Sunday, October 02, 2011

Knowledge Industrialisation

The future is rooted in the past; the present is that infinitesimally thin membrane between them. Thus it is that knowledge, that curious construction of what we think we know, is one of the threads that holds us secure within the tapestry of time.

There are jobs that have risen and fallen in prestige, careers that have teetered and tossed from pillar to post, from architecture to horticulture. There are professions that have split and joined, from barbering to surgery and pharmacy to witchcraft. Some disciplines have updated themselves, some need no updating; the ceramicist and the fashionista are in as high demand these days as they were in the time of Nebuchadnezzar.
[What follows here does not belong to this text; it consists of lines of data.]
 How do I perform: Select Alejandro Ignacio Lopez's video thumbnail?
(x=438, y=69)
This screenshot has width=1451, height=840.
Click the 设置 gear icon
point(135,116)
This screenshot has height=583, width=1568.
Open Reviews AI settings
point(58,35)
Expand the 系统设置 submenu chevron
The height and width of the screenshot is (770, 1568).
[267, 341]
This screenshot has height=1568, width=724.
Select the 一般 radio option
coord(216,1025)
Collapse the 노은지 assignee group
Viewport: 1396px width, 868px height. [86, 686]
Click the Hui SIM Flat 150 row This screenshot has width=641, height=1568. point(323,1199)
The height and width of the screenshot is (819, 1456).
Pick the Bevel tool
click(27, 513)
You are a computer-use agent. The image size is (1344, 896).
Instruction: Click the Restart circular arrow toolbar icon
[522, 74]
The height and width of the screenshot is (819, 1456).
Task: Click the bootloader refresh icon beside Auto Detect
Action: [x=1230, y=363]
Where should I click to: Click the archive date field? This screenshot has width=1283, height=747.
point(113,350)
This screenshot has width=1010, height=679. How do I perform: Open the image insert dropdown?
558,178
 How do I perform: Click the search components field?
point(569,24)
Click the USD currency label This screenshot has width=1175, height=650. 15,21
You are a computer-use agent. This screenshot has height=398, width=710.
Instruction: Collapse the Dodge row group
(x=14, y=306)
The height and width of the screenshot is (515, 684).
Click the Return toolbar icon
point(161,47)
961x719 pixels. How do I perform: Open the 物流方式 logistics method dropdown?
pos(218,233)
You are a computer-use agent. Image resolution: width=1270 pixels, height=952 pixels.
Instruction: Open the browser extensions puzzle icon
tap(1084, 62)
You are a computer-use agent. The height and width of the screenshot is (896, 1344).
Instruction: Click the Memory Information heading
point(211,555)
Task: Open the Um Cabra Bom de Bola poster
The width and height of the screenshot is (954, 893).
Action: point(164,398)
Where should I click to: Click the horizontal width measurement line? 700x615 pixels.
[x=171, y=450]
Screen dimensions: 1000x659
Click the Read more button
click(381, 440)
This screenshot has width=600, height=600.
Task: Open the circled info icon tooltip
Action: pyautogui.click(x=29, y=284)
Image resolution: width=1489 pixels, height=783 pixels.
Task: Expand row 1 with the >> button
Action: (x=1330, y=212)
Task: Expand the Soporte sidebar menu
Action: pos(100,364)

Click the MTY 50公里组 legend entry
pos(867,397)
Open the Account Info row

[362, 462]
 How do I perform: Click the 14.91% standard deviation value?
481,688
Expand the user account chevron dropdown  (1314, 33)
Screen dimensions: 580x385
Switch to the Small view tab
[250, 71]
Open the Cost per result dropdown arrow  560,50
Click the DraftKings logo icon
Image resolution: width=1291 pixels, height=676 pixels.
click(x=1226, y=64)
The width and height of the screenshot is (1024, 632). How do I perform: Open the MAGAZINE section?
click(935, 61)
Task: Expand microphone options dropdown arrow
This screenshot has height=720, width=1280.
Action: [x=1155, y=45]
But just as there is nothing new under the sun, so too there is nothing new about career guidance. No matter what ebbs and flows human endeavour brings, the man who knows who to hire for what job, and the man who knows what must be known (and who knows it) — these are the ones you want, or failing which, want to be. Only the polymaths will make order from chaos across the burning universe, even though the statistical points which are specialist will give them the bricks to do it with.

And that is why there is a need to teach people about knowledge definition, construction, management and utilisation. That is why people must be taught that data is not information unless it is given significance, and that information is not knowledge unless it has a relevant context. Those who teach these things and those who learn and use these things will never go out of style, will always have a job and a living, will always be able to get a life and keep it.